We still support the traditional initialization path for backward compatibility.
When you use both (i.e. calling set_autotp_mode(training=True) and deepspeed.tp_model_init and passing the config to deepspeed.initialize), we will merge the settings at initialization. When we have conflicting settings, we will error out.
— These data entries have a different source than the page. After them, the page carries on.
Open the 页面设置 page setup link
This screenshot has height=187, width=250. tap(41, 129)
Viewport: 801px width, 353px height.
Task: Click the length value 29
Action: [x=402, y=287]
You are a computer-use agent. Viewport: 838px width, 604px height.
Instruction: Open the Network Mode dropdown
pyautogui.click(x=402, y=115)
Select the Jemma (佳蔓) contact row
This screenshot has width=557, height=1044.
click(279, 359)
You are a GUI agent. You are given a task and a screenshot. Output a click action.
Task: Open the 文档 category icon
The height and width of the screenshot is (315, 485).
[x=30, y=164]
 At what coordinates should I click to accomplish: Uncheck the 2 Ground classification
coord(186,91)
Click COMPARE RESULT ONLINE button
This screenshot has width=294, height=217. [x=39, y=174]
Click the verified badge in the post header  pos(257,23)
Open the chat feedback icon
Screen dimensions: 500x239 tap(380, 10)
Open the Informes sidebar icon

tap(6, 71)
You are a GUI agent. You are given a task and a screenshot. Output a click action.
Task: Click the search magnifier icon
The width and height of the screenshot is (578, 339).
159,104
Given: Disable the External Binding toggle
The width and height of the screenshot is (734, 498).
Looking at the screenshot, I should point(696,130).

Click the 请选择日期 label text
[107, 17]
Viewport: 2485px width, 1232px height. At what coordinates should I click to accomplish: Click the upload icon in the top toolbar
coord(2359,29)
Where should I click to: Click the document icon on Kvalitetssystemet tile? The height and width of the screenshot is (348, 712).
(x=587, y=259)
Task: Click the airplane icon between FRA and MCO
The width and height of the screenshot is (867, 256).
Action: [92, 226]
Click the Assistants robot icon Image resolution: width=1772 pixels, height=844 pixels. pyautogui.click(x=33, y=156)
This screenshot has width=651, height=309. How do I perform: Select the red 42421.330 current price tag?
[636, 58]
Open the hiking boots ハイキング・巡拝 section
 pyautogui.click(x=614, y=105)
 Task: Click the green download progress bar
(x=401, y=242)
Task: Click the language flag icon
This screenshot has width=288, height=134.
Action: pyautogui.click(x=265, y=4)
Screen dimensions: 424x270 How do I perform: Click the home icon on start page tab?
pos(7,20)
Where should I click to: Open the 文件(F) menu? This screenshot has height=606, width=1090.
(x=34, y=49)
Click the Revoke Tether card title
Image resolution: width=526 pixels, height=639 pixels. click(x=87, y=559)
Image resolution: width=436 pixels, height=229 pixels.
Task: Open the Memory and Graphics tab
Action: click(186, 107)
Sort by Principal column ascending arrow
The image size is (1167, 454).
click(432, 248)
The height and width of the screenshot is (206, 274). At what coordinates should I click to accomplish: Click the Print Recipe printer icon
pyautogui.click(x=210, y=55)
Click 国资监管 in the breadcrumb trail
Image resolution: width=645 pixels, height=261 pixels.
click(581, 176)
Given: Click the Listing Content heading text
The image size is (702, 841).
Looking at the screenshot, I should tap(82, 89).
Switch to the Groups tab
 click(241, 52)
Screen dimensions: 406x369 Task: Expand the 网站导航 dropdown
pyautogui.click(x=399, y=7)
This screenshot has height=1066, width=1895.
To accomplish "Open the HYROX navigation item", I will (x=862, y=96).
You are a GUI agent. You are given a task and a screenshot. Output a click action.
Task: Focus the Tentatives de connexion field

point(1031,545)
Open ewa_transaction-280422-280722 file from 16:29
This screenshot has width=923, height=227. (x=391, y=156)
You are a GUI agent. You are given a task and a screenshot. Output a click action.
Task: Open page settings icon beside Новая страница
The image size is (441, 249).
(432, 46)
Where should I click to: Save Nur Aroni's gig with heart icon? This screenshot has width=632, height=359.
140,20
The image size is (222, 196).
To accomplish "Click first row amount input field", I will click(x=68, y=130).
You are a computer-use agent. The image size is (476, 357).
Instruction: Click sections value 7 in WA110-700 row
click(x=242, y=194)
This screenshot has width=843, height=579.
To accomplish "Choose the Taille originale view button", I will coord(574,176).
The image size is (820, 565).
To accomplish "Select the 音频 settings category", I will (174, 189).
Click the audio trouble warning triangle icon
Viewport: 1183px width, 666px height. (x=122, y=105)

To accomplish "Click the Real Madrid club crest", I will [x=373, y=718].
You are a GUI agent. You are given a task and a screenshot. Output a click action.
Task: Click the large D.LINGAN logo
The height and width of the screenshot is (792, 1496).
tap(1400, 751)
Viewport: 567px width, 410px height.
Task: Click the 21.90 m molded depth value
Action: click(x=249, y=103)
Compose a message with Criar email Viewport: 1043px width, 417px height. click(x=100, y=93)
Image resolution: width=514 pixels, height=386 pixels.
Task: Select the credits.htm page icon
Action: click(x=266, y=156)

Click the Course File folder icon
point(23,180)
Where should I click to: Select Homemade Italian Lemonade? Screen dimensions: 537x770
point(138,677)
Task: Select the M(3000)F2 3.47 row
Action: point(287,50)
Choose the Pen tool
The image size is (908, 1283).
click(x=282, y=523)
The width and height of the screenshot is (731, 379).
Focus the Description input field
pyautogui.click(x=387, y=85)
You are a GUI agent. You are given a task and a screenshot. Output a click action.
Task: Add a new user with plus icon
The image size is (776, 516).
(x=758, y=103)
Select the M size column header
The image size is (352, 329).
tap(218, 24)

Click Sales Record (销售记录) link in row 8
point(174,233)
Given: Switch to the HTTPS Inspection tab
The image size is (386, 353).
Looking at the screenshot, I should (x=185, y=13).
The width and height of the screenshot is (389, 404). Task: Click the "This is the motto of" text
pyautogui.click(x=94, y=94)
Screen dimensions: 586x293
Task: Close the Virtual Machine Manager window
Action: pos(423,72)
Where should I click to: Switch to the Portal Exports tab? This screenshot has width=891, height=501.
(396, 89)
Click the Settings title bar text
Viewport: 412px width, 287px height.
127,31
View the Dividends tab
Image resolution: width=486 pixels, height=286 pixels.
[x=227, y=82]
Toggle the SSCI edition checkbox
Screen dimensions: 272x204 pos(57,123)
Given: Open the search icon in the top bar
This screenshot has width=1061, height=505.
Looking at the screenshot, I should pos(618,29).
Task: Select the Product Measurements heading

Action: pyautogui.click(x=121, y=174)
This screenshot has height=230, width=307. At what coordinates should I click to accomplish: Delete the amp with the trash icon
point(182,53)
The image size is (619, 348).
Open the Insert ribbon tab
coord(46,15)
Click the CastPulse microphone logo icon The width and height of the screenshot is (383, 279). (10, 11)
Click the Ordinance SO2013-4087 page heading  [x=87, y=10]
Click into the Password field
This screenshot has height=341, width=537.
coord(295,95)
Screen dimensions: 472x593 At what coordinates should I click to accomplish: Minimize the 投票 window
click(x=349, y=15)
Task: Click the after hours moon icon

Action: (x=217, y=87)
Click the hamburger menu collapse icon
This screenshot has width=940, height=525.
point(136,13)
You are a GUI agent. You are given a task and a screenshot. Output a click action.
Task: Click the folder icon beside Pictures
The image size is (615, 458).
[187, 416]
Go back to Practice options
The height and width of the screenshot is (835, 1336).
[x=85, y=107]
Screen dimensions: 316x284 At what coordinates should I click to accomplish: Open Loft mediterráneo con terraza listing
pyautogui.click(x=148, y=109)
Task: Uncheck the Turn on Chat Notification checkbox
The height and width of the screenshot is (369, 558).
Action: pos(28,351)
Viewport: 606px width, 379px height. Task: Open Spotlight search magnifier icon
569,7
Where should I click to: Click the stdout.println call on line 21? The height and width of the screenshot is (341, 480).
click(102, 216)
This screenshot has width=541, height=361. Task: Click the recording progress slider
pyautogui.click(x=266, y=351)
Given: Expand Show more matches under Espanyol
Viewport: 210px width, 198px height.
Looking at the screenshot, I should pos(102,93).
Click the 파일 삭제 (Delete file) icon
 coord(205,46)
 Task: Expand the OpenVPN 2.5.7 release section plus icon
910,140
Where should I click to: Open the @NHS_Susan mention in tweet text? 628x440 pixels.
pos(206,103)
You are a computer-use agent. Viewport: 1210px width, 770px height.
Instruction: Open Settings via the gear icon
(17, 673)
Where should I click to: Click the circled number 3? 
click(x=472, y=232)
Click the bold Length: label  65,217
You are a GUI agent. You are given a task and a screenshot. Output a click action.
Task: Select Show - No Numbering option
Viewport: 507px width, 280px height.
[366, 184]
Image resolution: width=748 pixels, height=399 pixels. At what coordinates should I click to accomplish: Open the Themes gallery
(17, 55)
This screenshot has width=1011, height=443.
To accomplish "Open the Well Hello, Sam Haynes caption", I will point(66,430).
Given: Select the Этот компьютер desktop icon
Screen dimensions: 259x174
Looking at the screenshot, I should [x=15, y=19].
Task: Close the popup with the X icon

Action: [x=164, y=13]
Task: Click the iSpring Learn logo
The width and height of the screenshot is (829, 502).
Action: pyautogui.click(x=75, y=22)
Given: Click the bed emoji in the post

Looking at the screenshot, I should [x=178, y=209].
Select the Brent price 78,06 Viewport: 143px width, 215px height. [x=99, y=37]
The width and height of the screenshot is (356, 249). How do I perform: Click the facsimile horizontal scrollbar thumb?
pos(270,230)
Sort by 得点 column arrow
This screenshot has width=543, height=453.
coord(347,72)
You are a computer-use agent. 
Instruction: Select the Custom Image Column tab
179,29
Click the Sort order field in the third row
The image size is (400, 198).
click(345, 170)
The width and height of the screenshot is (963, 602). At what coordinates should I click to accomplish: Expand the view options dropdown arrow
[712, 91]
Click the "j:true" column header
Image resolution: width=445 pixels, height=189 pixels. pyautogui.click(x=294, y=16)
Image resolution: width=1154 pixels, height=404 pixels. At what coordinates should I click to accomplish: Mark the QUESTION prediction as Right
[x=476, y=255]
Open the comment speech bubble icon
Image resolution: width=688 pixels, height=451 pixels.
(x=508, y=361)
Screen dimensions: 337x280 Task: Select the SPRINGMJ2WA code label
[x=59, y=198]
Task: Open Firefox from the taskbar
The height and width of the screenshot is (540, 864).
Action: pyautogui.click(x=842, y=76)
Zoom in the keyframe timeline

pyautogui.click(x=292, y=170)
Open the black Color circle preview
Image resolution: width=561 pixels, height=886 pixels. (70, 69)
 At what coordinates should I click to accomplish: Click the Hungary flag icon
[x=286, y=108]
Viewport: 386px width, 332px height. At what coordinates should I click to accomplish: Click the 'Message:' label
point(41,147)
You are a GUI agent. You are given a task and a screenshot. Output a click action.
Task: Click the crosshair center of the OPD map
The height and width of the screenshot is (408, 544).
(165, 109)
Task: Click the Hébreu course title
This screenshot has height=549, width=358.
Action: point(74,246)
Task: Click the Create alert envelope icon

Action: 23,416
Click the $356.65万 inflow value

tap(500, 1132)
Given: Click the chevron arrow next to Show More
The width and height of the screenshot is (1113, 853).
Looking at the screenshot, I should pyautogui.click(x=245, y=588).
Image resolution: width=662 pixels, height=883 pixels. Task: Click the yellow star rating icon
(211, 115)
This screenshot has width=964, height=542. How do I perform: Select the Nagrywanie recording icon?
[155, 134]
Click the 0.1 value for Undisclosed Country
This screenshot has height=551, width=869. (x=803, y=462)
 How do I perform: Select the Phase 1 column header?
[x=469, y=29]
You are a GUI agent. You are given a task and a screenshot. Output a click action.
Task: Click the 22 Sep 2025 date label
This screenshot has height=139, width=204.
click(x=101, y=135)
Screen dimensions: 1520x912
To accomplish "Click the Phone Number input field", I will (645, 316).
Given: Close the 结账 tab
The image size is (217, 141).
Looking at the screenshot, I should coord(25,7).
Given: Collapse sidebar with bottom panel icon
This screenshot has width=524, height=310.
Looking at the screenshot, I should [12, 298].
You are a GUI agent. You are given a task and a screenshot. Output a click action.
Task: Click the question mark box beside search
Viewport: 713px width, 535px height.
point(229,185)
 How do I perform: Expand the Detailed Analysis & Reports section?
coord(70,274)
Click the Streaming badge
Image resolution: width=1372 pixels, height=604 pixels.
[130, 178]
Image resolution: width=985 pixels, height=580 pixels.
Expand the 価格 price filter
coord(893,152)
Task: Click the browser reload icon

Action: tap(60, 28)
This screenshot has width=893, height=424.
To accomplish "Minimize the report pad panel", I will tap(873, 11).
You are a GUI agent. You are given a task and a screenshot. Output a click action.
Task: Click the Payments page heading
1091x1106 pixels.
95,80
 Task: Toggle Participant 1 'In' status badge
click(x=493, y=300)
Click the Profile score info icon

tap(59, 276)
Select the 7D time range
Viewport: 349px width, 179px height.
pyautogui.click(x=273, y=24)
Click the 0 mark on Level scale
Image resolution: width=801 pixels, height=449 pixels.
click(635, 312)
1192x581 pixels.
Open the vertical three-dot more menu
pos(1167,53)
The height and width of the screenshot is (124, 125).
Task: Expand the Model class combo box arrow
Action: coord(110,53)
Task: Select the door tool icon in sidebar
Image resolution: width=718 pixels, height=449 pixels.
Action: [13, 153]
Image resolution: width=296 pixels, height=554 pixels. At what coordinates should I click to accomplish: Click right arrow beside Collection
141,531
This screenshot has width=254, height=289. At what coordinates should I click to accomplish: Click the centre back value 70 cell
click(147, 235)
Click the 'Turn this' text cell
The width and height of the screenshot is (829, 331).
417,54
Signed-off-by: Masahiro Tanaka <mtanaka@anyscale.com>

delock · 2026-01-23T02:32:49Z

I like the way to use layer specs which provides much more flexibility, and easy to use from presets. I see presets are defined as layer specs in DeepSpeed code, probably add a link to preset code in the documents (
https://github.com/tohtana/DeepSpeed/blob/tohtana/autotp_custom_patterns/docs/code-docs/source/training.rst#preset-based-partitioning
and
https://github.com/tohtana/DeepSpeed/blob/tohtana/autotp_custom_patterns/docs/code-docs/source/training.rst#supported-models) then invite user to contribute presets with PR would be a good idea.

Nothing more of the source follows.